Task to complete
Output every line of the material from the line containing "Screen dimensions: 1372x876" through the end, inclusive, as a Markdown table with the columns Row and Line, leaving out blank lines.

** BEGIN **

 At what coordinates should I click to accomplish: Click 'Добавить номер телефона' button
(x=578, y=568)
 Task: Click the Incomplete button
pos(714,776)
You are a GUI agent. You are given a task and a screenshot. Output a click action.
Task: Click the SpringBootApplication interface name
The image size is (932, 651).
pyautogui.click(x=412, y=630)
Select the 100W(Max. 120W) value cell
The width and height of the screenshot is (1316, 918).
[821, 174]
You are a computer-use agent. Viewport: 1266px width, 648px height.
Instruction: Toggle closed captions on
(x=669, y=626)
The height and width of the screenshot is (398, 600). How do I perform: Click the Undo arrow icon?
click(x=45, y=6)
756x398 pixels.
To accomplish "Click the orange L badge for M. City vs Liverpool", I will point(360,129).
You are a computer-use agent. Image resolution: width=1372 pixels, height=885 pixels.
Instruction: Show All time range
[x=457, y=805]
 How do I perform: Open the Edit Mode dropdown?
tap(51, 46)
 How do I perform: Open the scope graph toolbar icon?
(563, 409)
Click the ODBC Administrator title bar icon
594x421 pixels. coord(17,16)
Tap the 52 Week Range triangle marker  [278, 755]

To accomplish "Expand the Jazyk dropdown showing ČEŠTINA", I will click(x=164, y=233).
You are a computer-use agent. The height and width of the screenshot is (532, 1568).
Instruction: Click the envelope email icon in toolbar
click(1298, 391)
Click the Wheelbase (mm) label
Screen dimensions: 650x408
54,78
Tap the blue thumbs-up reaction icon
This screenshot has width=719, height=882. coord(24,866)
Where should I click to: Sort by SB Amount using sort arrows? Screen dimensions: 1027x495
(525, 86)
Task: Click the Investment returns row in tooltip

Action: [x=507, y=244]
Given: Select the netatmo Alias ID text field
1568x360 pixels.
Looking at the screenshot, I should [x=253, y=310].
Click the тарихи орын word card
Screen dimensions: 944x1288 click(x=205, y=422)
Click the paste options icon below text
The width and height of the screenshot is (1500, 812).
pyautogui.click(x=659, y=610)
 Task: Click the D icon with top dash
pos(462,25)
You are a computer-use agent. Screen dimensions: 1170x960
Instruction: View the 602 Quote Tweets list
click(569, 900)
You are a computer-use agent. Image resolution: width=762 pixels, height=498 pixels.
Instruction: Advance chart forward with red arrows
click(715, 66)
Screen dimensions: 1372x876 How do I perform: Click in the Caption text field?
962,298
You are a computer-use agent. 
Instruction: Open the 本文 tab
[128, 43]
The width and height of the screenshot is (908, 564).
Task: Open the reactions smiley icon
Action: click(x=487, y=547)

** END **

Solution for this exercise
| Row | Line |
|---|---|
| 1 | Screen dimensions: 1372x876 How do I perform: Click in the Caption text field? |
| 2 | 962,298 |
| 3 | You are a computer-use agent.  |
| 4 | Instruction: Open the 本文 tab |
| 5 | [128, 43] |
| 6 | The width and height of the screenshot is (908, 564). |
| 7 | Task: Open the reactions smiley icon |
| 8 | Action: click(x=487, y=547) |